I then decided to visit the grocer again and to my surprise the owner had called them back looking for me. She couldn’t leave where she was at but there were spare keys on the desk in the garage. Which was open. Sitting right on the desk. In the open garage. Here I was dealing with worrying about hotels with doors to the outside and the keys to the house I’m staying in are laying on a desk in plain site. Well that’s the same as hackers figuring out the key card locks on so-called secure inside hotel doors; right? I went back to the house and grabbed the keys. I got into the house but none of the 32 keys fit the bedroom door. 32. Keys. I tried each one. Twice. I had to go back to the grocer.

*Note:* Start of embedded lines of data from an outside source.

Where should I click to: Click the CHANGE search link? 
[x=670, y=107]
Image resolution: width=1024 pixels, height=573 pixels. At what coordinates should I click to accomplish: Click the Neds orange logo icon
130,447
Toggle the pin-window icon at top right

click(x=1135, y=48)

By this time I’m an old friend who admires the lovely pears while I stand in the aisle out of the way. With curled toes. I called the owner and surprised her with the fact that I still could not get into the bedroom. She then laid out a very specific set of instructions to acquire said key. “Go to the basement.” I’m thinking, Oh God, not the basement. “In the basement there will be a white door. You will go through that door to find another room. In that room there will be a set of paneled doors on each side of the room. Open the left panel doors.” I’m listening and thinking that I may have never even woken up this morning, that this is in fact a dream. “In that closet you will see a bunch of wires. Below that is a lock box. On top of that lock box there is a key. Open the lock box.” I’m listening and mouthing the instructions while watching white America buy fresh flower arrangements, organic leafy greens and high protein energy bars. “In that lock box you will find the key you need.” I hang up and wonder about the savings of the AIRBNB versus a hotel with inside doors and a concierge who would be unduly concerned about my bare feet. He’d probably suggest a good shoe store.
I found several sets of keys but did eventually open the door and was able to get over that high drama to enjoy the rest of my Boston visit. While I will use an AIRBNB again I think it best to stipulate what to do in case of an emergency. On my final day I enjoyed utilizing the mass transit system and visiting the Museum of Fine Arts.